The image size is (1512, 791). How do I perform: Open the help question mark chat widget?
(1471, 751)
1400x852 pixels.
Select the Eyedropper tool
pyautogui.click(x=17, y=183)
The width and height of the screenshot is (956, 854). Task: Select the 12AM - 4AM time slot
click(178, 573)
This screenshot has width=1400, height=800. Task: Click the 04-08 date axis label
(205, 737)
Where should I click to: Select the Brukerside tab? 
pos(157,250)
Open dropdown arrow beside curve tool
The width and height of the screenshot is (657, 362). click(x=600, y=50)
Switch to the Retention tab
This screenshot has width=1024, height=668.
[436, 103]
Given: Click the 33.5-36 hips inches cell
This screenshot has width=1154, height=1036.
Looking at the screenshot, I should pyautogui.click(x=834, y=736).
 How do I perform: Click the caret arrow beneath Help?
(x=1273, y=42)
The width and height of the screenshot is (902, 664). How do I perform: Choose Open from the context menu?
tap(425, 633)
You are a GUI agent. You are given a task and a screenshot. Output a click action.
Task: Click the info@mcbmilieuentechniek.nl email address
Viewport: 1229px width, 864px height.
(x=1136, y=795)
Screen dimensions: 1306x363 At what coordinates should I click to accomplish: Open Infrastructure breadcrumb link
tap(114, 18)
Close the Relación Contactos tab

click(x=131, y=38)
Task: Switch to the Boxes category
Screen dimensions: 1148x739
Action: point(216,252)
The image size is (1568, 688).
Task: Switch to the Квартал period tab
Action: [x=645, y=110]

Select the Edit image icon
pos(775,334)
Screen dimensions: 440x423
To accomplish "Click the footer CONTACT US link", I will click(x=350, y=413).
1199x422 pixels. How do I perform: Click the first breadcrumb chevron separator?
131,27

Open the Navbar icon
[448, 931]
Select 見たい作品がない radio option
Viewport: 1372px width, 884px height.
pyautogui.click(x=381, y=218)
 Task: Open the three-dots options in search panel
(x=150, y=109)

* [Problem] Retype every line of the listing above verbatim.

* [Result]
The image size is (1512, 791). How do I perform: Open the help question mark chat widget?
(1471, 751)
1400x852 pixels.
Select the Eyedropper tool
pyautogui.click(x=17, y=183)
The width and height of the screenshot is (956, 854). Task: Select the 12AM - 4AM time slot
click(178, 573)
This screenshot has width=1400, height=800. Task: Click the 04-08 date axis label
(205, 737)
Where should I click to: Select the Brukerside tab? 
pos(157,250)
Open dropdown arrow beside curve tool
The width and height of the screenshot is (657, 362). click(x=600, y=50)
Switch to the Retention tab
This screenshot has width=1024, height=668.
[436, 103]
Given: Click the 33.5-36 hips inches cell
This screenshot has width=1154, height=1036.
Looking at the screenshot, I should pyautogui.click(x=834, y=736).
 How do I perform: Click the caret arrow beneath Help?
(x=1273, y=42)
The width and height of the screenshot is (902, 664). How do I perform: Choose Open from the context menu?
tap(425, 633)
You are a GUI agent. You are given a task and a screenshot. Output a click action.
Task: Click the info@mcbmilieuentechniek.nl email address
Viewport: 1229px width, 864px height.
(x=1136, y=795)
Screen dimensions: 1306x363 At what coordinates should I click to accomplish: Open Infrastructure breadcrumb link
tap(114, 18)
Close the Relación Contactos tab

click(x=131, y=38)
Task: Switch to the Boxes category
Screen dimensions: 1148x739
Action: point(216,252)
The image size is (1568, 688).
Task: Switch to the Квартал period tab
Action: [x=645, y=110]

Select the Edit image icon
pos(775,334)
Screen dimensions: 440x423
To accomplish "Click the footer CONTACT US link", I will click(x=350, y=413).
1199x422 pixels. How do I perform: Click the first breadcrumb chevron separator?
131,27

Open the Navbar icon
[448, 931]
Select 見たい作品がない radio option
Viewport: 1372px width, 884px height.
pyautogui.click(x=381, y=218)
 Task: Open the three-dots options in search panel
(x=150, y=109)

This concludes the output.